= Legal nullity =

Entity that lacks legal significance

Legal nullity refers to any entity which theoretically is, or might be, of some legal significance, but in fact lacks any identity or distinct structure of its own.

==Institutional bodies==
The usual examples are counties (or equivalent sub-regional groupings) which are wholly subsumed by the municipal government within their boundaries.

Some entities which fit this description are Philadelphia County, a legal nullity because it is entirely coterminous with the city of Philadelphia, Pennsylvania, and New York County, which is similarly coterminous with the Borough of Manhattan, in New York City (as each of the five Boroughs of New York City is coterminous with a county). Similarly, the eight counties of Connecticut have only a shadow existence: virtually all of their governmental functions were abolished in 1960, the rest in 2000. Their historic boundaries are used only to organize certain state level police and judicial districts.

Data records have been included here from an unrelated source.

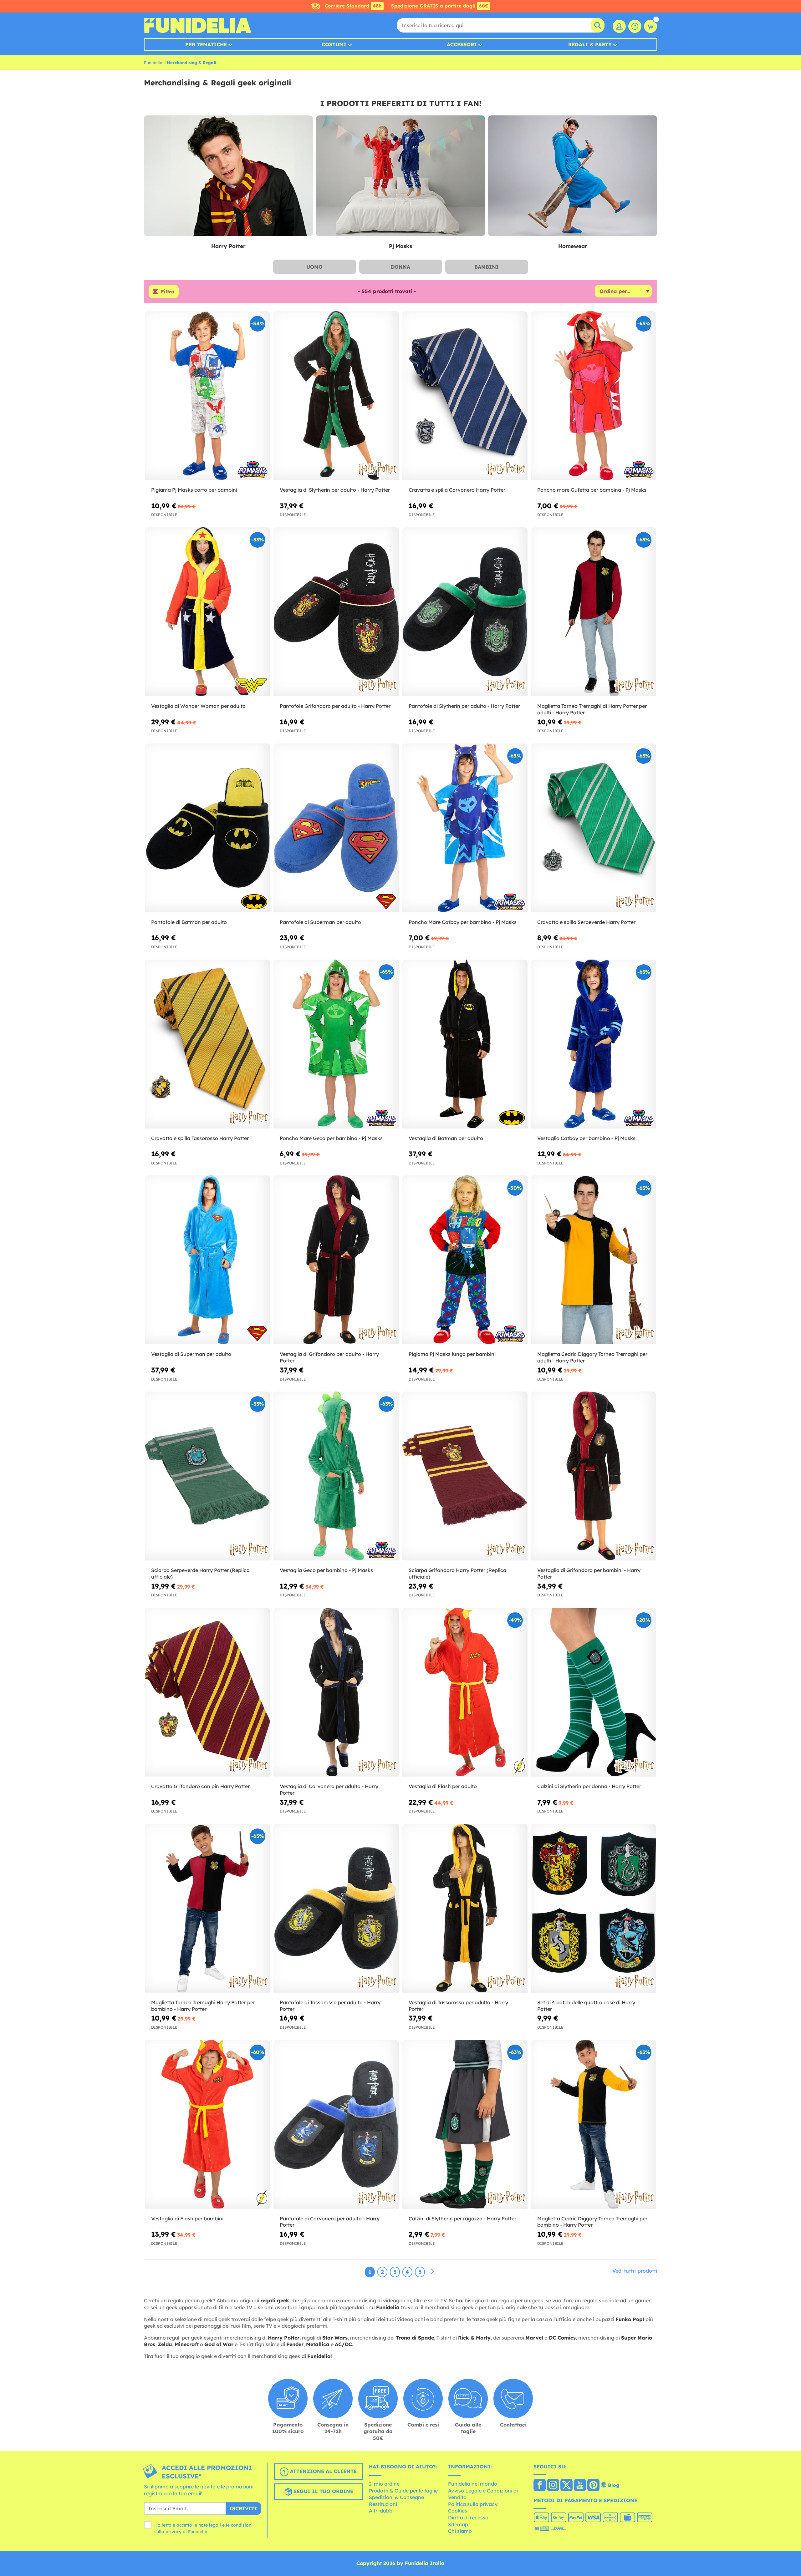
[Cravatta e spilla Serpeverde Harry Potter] (593, 828)
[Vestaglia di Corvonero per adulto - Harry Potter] (336, 1692)
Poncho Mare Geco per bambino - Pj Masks (331, 1138)
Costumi (334, 44)
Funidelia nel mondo (472, 2484)
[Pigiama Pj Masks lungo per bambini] (465, 1260)
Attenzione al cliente (322, 2471)
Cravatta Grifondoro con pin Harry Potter (200, 1786)
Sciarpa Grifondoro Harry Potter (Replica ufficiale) (457, 1573)
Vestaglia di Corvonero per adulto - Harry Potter (329, 1789)
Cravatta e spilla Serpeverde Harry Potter (586, 922)
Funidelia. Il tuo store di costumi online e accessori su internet (197, 25)
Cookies (457, 2511)
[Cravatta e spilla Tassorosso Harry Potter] (207, 1044)
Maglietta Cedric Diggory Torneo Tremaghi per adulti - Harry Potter (592, 1357)
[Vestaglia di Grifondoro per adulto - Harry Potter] (336, 1260)
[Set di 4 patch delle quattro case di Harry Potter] (593, 1908)
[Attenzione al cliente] (634, 26)
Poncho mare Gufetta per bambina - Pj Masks (591, 490)
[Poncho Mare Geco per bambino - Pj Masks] (336, 1044)
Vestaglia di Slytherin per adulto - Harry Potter (335, 490)
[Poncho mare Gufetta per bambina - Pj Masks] (593, 395)
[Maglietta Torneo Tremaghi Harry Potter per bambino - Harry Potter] (207, 1908)
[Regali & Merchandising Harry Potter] (228, 175)
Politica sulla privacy (472, 2504)
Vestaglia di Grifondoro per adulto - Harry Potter (329, 1357)
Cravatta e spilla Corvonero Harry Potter (457, 490)
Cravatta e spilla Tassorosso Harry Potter (200, 1138)
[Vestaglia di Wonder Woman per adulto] (207, 612)
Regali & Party (590, 44)
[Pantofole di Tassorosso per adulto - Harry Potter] (336, 1908)
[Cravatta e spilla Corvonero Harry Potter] (465, 395)
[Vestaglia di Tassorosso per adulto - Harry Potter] (465, 1908)
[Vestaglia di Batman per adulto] (465, 1044)
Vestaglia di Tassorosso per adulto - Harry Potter (458, 2005)
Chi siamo (460, 2531)
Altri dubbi (381, 2511)
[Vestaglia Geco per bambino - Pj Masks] (336, 1476)
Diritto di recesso (468, 2517)
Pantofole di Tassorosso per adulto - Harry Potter (330, 2005)
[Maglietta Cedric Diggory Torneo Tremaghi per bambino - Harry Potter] (593, 2124)
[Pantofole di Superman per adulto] (336, 828)
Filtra (168, 291)
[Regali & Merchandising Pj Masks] (400, 175)
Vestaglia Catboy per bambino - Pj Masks (586, 1138)
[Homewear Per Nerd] (572, 175)
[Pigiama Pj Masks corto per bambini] (207, 395)
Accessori (462, 44)
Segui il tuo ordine (322, 2491)
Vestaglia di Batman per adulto (446, 1138)
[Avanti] (432, 2271)
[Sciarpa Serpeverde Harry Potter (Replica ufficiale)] (207, 1476)
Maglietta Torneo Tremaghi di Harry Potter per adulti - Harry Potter (592, 709)
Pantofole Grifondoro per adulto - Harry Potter (335, 706)
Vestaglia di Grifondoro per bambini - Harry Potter (588, 1573)
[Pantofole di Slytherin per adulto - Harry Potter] (465, 612)
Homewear (572, 246)
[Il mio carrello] (650, 26)
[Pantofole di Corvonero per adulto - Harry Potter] (336, 2124)
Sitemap (458, 2524)
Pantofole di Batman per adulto (189, 922)
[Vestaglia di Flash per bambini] (207, 2124)
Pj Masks (400, 246)
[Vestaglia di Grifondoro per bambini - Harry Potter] (593, 1476)
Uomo (314, 267)
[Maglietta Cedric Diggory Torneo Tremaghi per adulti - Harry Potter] (593, 1260)
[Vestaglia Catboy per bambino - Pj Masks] (593, 1044)
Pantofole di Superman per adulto (320, 922)
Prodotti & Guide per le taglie (403, 2490)
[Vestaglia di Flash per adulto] (465, 1692)
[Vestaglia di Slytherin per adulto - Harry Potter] (336, 395)
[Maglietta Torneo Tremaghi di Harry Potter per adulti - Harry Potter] (593, 612)
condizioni (242, 2525)
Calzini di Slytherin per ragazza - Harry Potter (462, 2218)
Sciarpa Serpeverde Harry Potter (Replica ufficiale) (200, 1573)
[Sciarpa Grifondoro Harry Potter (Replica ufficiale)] (465, 1476)
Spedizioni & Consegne (396, 2497)
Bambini (486, 267)
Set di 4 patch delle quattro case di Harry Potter (586, 2005)
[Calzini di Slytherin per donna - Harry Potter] (593, 1692)
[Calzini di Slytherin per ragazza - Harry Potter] (465, 2124)
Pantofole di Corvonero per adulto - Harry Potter (330, 2221)
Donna (400, 267)
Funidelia (153, 62)
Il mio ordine (384, 2484)
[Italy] (539, 2485)
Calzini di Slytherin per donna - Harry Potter (589, 1786)
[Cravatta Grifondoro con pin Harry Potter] (207, 1692)
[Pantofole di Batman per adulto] (207, 828)
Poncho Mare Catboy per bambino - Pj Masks (463, 922)
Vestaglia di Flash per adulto (443, 1786)
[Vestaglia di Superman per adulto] (207, 1260)
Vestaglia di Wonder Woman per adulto (198, 706)
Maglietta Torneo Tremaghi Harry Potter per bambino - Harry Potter (203, 2005)
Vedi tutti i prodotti (634, 2271)
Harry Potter (228, 246)
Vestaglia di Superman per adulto (191, 1354)
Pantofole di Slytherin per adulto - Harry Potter (464, 706)
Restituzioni (383, 2504)
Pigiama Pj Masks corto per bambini (194, 490)
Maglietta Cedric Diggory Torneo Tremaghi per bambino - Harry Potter (592, 2221)
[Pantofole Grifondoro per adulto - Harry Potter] (336, 612)
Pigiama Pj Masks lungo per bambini (452, 1354)
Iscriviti (243, 2508)
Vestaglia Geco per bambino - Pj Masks (326, 1570)
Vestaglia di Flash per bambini (187, 2218)
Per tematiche (206, 44)
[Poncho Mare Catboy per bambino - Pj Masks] (465, 828)
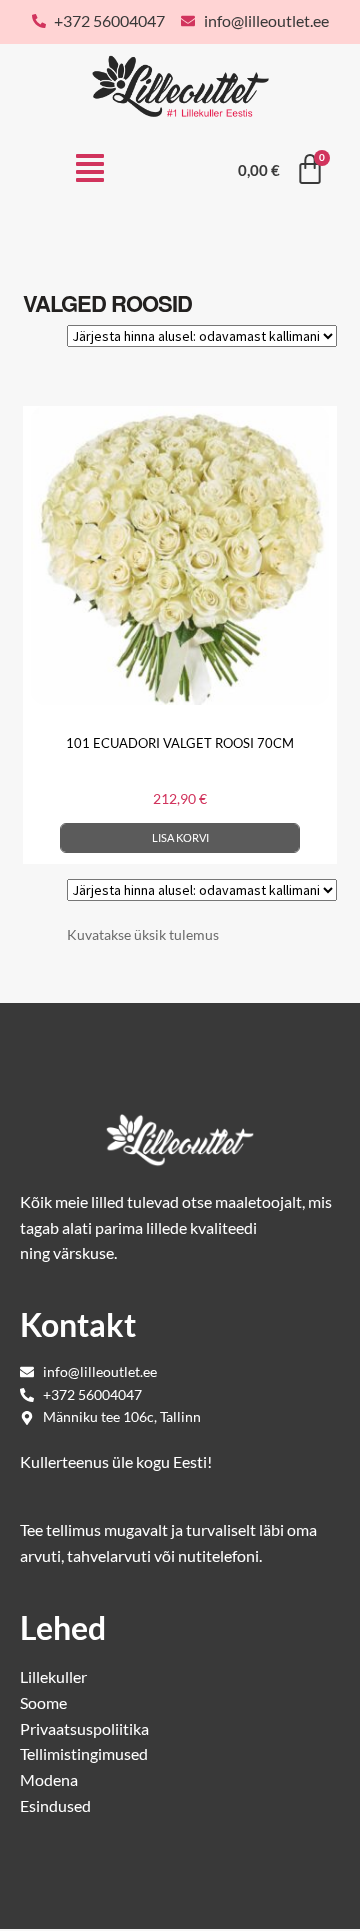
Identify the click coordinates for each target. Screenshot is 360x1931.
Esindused (55, 1805)
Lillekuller (53, 1676)
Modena (49, 1779)
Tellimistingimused (84, 1753)
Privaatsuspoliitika (84, 1728)
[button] (90, 170)
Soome (43, 1702)
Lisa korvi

These areas are of relatively little legal import, since there is a generally agreed overarching legal coverage. The issue is of greater significance when a significant power is technically under the overarching body's power but has been external from that control for so long that it is generally accepted as to have little consequence. Kosovo is one particular case, as from many countries' viewpoints, it doesn't exist as a country. However it has a well-established legal system without any other party effectively stating control over the region (and no likelihood of that changing in the anticipated future). For the 80 countries that don't recognise its independence, but wish to participate with the country (trade, security etc.), then functioning with Kosovo's legal system is necessary. This means functionally ignoring a legal system of significance, from their point of view. The same can be said of several other long-disputed "de facto" States, where necessity drives rejecting the participation of a legally significant legal system.

==Jurisdiction==
Legal nullity is also a court decision made without jurisdiction or authority. Such a decision does not have to be vacated or appealed, it is void from inception.